Images of protesters brandishing hangman's nooses in Melbourne while demanding the shooting assassination of Victoria's Premier has rightly startled most Australians and drawn widespread condemnation.
The recent ugly scenes in the world's most locked down city have been shocking, but for intelligence agencies who monitor various security threats to the country, they are neither surprising nor unexpected.
Months of lockdown has fomented a feeling of resentment and anger in the city once described as the world's "most liveable".
ASIO boss Mike Burgess saw it coming back in March.
Earlier this year, the director-general of security declared "COVID has reinforced extremist beliefs and narratives about societal collapse".
"Extreme right-wing propaganda used COVID to portray governments as oppressors, and globalisation, multiculturalism and democracy as flawed and failing," he said at the time.
"We are seeing a growing number of individuals and groups that don't fit on the left-right spectrum at all.
"Instead, they're motivated by a fear of societal collapse or a specific social or economic grievance or conspiracy."

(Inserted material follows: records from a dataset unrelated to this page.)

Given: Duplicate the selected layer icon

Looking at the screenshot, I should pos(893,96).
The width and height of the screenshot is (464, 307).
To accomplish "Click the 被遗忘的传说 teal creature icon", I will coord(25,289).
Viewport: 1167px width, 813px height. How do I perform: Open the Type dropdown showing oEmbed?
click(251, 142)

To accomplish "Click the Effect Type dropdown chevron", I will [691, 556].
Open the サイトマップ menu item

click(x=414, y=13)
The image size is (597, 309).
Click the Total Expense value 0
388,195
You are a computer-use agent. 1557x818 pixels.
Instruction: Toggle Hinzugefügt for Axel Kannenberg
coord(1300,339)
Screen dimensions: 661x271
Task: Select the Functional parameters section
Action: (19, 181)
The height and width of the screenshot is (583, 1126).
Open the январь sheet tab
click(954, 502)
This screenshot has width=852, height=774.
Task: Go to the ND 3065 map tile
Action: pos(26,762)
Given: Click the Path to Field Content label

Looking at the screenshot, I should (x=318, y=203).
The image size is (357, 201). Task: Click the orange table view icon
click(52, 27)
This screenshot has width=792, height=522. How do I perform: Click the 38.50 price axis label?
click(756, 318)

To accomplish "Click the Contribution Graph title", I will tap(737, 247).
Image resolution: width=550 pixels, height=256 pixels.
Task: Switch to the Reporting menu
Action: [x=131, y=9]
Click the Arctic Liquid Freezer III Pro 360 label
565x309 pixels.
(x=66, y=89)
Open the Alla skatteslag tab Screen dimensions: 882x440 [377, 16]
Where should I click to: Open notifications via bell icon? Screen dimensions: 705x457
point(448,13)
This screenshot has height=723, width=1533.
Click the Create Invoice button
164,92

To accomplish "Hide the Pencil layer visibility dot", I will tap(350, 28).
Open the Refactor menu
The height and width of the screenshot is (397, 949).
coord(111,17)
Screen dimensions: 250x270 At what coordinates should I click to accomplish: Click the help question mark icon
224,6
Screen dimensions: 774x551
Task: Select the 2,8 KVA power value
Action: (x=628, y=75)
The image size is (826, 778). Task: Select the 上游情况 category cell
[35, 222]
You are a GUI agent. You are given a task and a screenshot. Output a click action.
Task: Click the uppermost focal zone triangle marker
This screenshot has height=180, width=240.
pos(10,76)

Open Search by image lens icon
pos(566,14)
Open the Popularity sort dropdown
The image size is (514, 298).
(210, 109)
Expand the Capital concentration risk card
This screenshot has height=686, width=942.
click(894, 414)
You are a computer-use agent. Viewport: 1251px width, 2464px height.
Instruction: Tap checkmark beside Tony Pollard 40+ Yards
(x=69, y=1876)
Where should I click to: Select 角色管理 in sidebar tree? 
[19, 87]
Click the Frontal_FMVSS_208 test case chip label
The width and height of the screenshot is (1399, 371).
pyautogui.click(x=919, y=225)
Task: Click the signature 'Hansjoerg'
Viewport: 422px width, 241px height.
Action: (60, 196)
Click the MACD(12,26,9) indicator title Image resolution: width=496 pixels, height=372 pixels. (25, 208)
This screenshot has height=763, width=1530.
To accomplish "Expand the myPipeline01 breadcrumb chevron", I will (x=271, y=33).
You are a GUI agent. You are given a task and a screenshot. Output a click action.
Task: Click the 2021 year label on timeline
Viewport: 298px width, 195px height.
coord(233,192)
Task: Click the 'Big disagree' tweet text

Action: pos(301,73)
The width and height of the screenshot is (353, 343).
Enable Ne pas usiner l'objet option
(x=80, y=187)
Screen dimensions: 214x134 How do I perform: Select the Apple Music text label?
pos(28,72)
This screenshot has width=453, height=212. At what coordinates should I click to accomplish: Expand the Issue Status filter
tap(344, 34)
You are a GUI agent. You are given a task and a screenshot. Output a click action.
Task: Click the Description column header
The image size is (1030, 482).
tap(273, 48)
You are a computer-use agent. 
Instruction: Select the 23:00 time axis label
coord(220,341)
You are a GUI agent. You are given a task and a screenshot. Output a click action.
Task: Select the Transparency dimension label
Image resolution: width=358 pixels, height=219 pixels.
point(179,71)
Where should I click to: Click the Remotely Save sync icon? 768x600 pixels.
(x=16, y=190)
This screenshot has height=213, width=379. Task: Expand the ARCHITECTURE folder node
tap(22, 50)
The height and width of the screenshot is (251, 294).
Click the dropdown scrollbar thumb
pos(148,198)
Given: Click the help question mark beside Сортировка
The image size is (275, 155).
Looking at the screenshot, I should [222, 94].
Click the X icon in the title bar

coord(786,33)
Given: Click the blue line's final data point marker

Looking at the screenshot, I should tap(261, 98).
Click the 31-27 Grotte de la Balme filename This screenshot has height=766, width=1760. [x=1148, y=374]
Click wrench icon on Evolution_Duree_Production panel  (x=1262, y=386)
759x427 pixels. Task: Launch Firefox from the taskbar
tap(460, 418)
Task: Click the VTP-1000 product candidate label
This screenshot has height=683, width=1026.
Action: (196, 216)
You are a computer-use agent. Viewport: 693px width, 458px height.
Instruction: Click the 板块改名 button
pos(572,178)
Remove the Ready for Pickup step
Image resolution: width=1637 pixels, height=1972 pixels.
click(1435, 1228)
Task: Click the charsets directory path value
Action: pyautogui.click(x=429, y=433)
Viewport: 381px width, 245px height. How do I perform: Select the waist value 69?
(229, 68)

The ASIO boss also painted a picture of today's ideological extremist, someone who is more likely to be motivated by a social or economic grievance than national socialism, for instance.
"More often than not, they are young, well-educated, articulate, and middle class – and not easily identified," he said.
However, placing labels on those considered to be "ideological extremists" at recent protests is no longer a simple task.
As one senior intelligence official puts it, "yes, right-wing extremists are attending and are involved in the protests – but it is wider than that".
"For some time, we have been predicting a concerning growth in issue motivated violent extremism," the high-ranking operative told the ABC.
In many ways, international experience has helped prepare Australian authorities for what could occur here.
So far, mercifully, those extremist threats have not resulted in recent loss of life on Australian streets.